2. Type inference. Having intelligent type inference is really important especially with large unwieldy data sets. You have to get the data in somehow to start with to profile before you can define the best schema or understand the data. This is really easy and designed ground up for spark. I found it to be a huge pain in ADLA. It’s strongly typed, even on nulls, lots of coding for simple things that work easily in spark.
3. adhoc query capability – it’s just quicker, smoother and nicer to look at in spark
4. transactions and performance – databricks has some pretty impressive black magic going on in delta with snapshot transaction isolation. Allowing quite impressive lambda architecture in the same physical tables. Also performance enhancements – they’ve been at it for a while!
5. Spark supports an array and complex types natively that can be inferred directly from json with very little typing. Handling json in spark is pleasurable and because the table types natively support equivalent structures fully shredding data isn’t necessary and can be useful for multi-value attributes in a dimension – for example. ADLA support for json was pretty poor
7. Full parquet – ADLA brought in Parquet but again using it was a pain and doesn’t have complex types.

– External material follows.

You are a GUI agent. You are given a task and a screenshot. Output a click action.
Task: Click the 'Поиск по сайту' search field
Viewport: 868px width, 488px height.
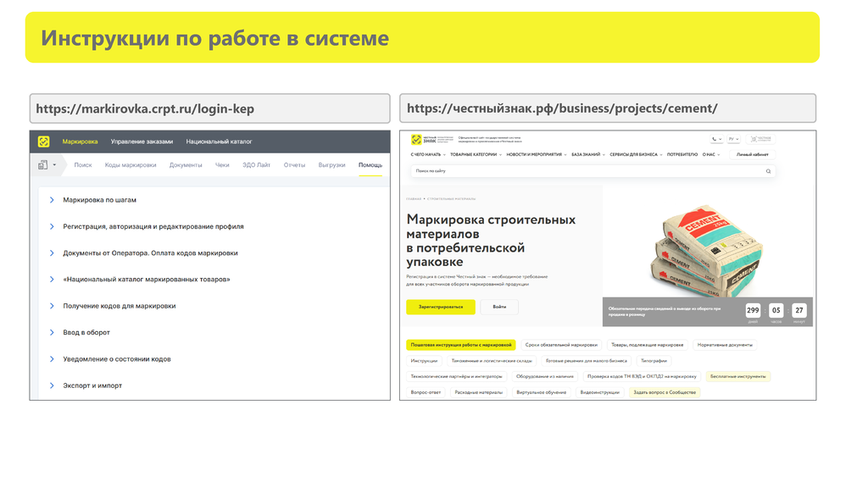pos(585,171)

6. The built-in function library in spark is massive – there isn’t much you can’t do. The custom API flexibility is huge… it’s a bit of wrestle in ADLA
7. Spark has a functional language support (scala) and OO. Also supports python and R with some performance hits. ADLA – has python but not as good and no functional language
8. All the database integration sinks and driver capabilities in spark are quite comprehensive – ADLA tables are isolated… you can’t connect to them with anything!
7. Spark is a one stop shop for streaming and batch – the transformation code (dataframes) is identical! Or unified as they call it.
9. ADLA – I did like the job visualisation and heat map. That was a nice feature and was cheap. But I had so many failures on that platform so maybe not as cheap in the long run (pay per job).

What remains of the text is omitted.